Jamie Whittle's Blog

El Rio Speyo

Posted by Jamie Whittle on 26th August 2009

Last Thursday I spent the whole day waist-deep in water.  In a strong current, amidst the arcs of sand martins, downblasts and squalls casting different patterns across the surface.  Rain at times heavy and unwelcome to nearby farmers hoping to harvest.  Then the weather later easing, a warmth rising from the rocks, an osprey hovering close by, wind in the many willows, the occasional torpedo of silver heading upriver.

Between casts as the line would belly round, the mind wandered upstream from Fochabers to the hinterlands supplying the River Spey with water.  This immense and intricate network of ways, the land tipped ultimately north-eastwards from the Monadhliaths and Cairngorms to funnel rain and snowmelt to the sea.

There’s a lot of country to take in.  The Boar of Badenoch guiding water into the River Truim, sublime views of Loch Avon, kingfishers at the Boat, old pines of Knockando.  Ruggedness and creamy barley.

Three headwaters I particularly love are the Feshie, the Dulnain and the Livet.

I first explored the Feshie when I was fifteen when we hiked up Glen Tilt from Blair Atholl to the crossroads of the Cairngorms, then dropping down through the ancient forest to Auchlean.  Glen Feshie means ski-touring up onto Sgor Gaoith and across the Arctic realms of Monadh Mor, returning westwards in the evening alpenglow (or pea soup!).  Swimming at the bridge in eternally deep pools, and meandering through the meadows down towards the Spey.

My grandparents moved to Dulnain Bridge in the early seventies, and so I’ve known the lower Dulnain for the best part of my life.  On a school trip aged thirteen, we spent the night high up the river in the bothy at Caggan.  Space in the Grey Mountains.  Running downstream around Sluggan Bridge, the tree canopy expanse and washed up timber across the stones spell visions of the Canadian North.

Walking up the Livet to Suie, where nearby place names include Elf House, Kneedeep and Thiefsbush Hill, it’s hard to believe how much illicit whisky making used to take place in the glen (some 200 illicit stills in 1820) and all the stealth production and smuggling and high spirits.  Country that’s off the beaten track where the water is treasured.  I once got hopelessly lost in cloud on Muckle Lapprach, startling some stags from downwind as I hoped that the burn I was following would lead me back to the Livet.

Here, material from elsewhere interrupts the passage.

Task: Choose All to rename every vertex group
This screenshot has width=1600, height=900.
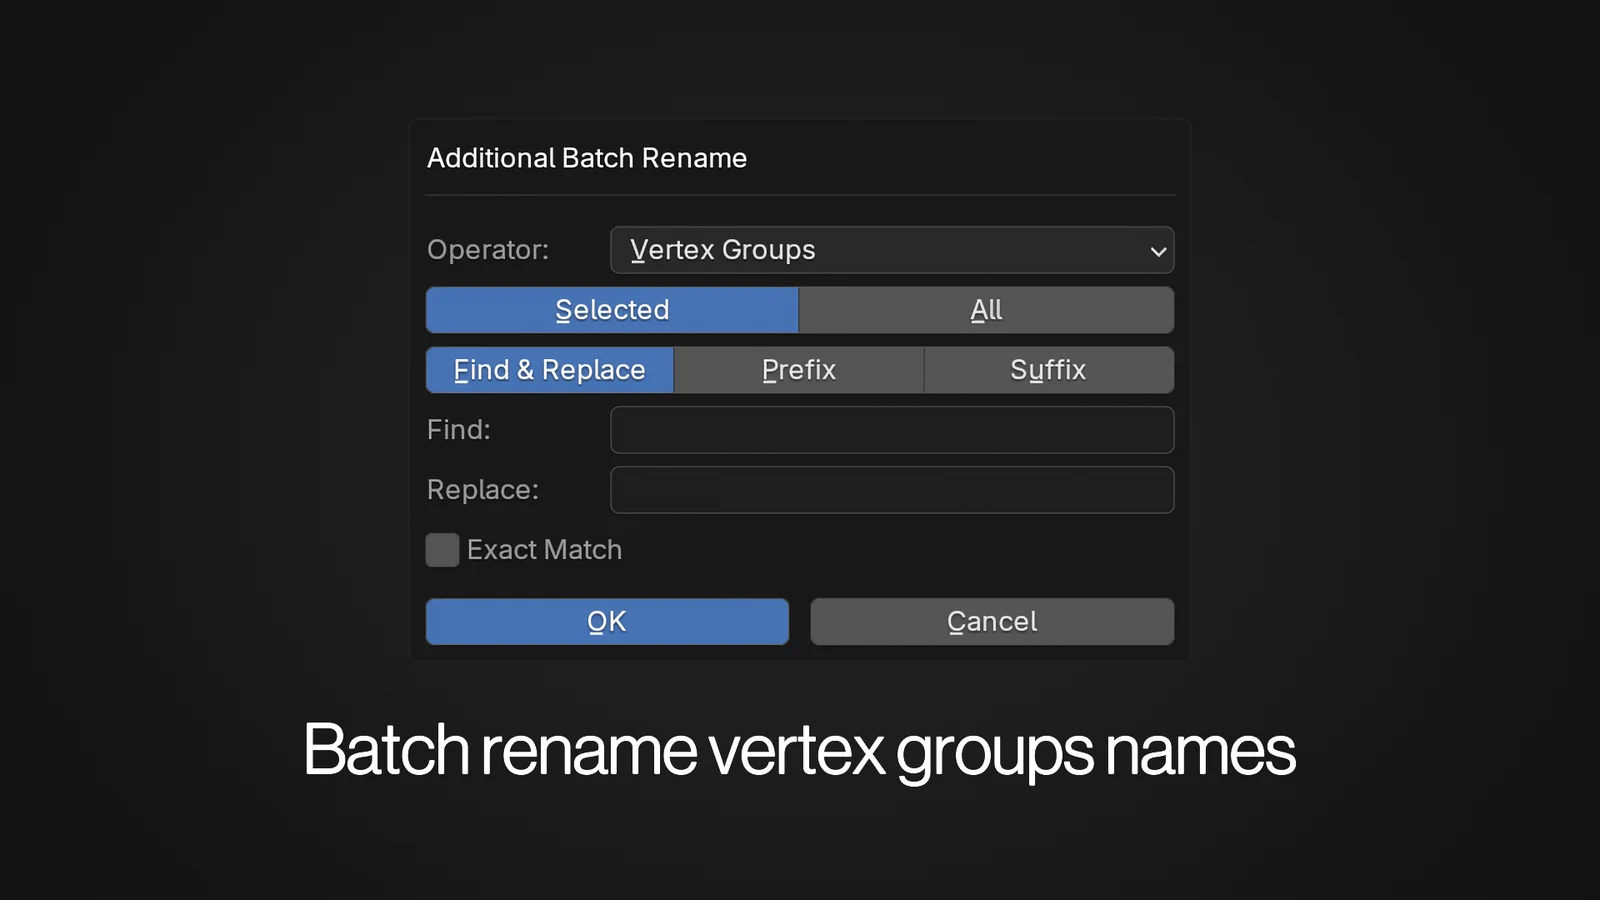Action: click(986, 310)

For a fascinating read on the river, I highly recommend Donald and Brian Barr’s “The Spey: From Source to Sea”.  The mix of history, ecology and culture that pours forth from this watershed is just so rich and varied.  One day soon, I hope to read a copy of Wendy Wood’s “The Secret of Spey” published in 1930 which was once recommended to me by a retired fisherman from Lossiemouth some years ago.  Lest I forget, if you’ve never read Nan Shepherd’s “The Living Mountain” about the Cairngorms and which covers so brilliantly the water of the Spey amongst so many other elements, you’ll find it featured in “The Grampian Quartet” - it really is something special.

This evocative piece took me back not only to many ventures into the Northern Cairngorms and Monadhliaths but also to my copy of Nan Shepherd’s ‘The Living Mountain’. Published by Aberdeen University Press in 1977 (actually it is the 1984 reprint I have - oh for a first print run) it has a series of fine illustrations by Sheila M. Clouston. In her introduction Nan writes warmly of the mountain rescue service so I wonder what John Allen makes of it. It remained unpublished for thirty years after completion and of this Nan writes, ‘The only person who read the manuscript then was Neil Gunn, and that he should like it was not strange, because our minds met in just such exeriences as I was trying to describe. He made a couple of suggestions as to publication, but added that in the circumstances of the time a publisher would be hard to find.’ I would not exchange my copy for a diamond.